§ **TASK INSTRUCTIONS**: Please reproduce the records, omitting nothing and changing nothing.
[[ RECORD EXTRACTS, beginning ]]
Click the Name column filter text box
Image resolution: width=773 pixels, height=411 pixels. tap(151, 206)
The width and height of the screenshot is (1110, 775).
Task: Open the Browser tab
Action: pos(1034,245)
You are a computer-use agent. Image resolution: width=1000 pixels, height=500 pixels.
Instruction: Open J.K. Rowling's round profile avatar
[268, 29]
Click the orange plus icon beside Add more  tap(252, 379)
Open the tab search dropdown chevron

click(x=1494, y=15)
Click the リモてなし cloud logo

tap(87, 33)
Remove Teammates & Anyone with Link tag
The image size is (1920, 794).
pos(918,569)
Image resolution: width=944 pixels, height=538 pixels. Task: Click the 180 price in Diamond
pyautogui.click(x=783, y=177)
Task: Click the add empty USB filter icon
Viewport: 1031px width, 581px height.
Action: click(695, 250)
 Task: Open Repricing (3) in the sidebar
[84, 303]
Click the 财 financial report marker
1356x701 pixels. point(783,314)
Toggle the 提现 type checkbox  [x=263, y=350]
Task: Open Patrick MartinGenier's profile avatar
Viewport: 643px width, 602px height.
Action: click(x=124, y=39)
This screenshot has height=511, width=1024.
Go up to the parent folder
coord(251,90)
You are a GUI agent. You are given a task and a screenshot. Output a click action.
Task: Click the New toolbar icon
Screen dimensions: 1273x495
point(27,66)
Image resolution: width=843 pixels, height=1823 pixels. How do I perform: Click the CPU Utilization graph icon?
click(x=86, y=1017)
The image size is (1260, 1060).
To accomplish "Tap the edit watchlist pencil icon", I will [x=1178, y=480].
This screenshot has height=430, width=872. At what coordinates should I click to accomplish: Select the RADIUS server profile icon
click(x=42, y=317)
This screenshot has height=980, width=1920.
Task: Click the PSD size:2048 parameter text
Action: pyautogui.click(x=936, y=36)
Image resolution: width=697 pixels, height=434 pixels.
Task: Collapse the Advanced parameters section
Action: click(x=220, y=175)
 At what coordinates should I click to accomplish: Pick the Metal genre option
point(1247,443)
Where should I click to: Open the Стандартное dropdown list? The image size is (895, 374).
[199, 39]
[[ RECORD EXTRACTS, end ]]
§ **TASK RESULT**:
Click the Name column filter text box
Image resolution: width=773 pixels, height=411 pixels. tap(151, 206)
The width and height of the screenshot is (1110, 775).
Task: Open the Browser tab
Action: pos(1034,245)
You are a computer-use agent. Image resolution: width=1000 pixels, height=500 pixels.
Instruction: Open J.K. Rowling's round profile avatar
[268, 29]
Click the orange plus icon beside Add more  tap(252, 379)
Open the tab search dropdown chevron

click(x=1494, y=15)
Click the リモてなし cloud logo

tap(87, 33)
Remove Teammates & Anyone with Link tag
The image size is (1920, 794).
pos(918,569)
Image resolution: width=944 pixels, height=538 pixels. Task: Click the 180 price in Diamond
pyautogui.click(x=783, y=177)
Task: Click the add empty USB filter icon
Viewport: 1031px width, 581px height.
Action: click(695, 250)
 Task: Open Repricing (3) in the sidebar
[84, 303]
Click the 财 financial report marker
1356x701 pixels. point(783,314)
Toggle the 提现 type checkbox  [x=263, y=350]
Task: Open Patrick MartinGenier's profile avatar
Viewport: 643px width, 602px height.
Action: click(x=124, y=39)
This screenshot has height=511, width=1024.
Go up to the parent folder
coord(251,90)
You are a GUI agent. You are given a task and a screenshot. Output a click action.
Task: Click the New toolbar icon
Screen dimensions: 1273x495
point(27,66)
Image resolution: width=843 pixels, height=1823 pixels. How do I perform: Click the CPU Utilization graph icon?
click(x=86, y=1017)
The image size is (1260, 1060).
To accomplish "Tap the edit watchlist pencil icon", I will [x=1178, y=480].
This screenshot has height=430, width=872. At what coordinates should I click to accomplish: Select the RADIUS server profile icon
click(x=42, y=317)
This screenshot has height=980, width=1920.
Task: Click the PSD size:2048 parameter text
Action: pyautogui.click(x=936, y=36)
Image resolution: width=697 pixels, height=434 pixels.
Task: Collapse the Advanced parameters section
Action: click(x=220, y=175)
 At what coordinates should I click to accomplish: Pick the Metal genre option
point(1247,443)
Where should I click to: Open the Стандартное dropdown list? The image size is (895, 374).
[199, 39]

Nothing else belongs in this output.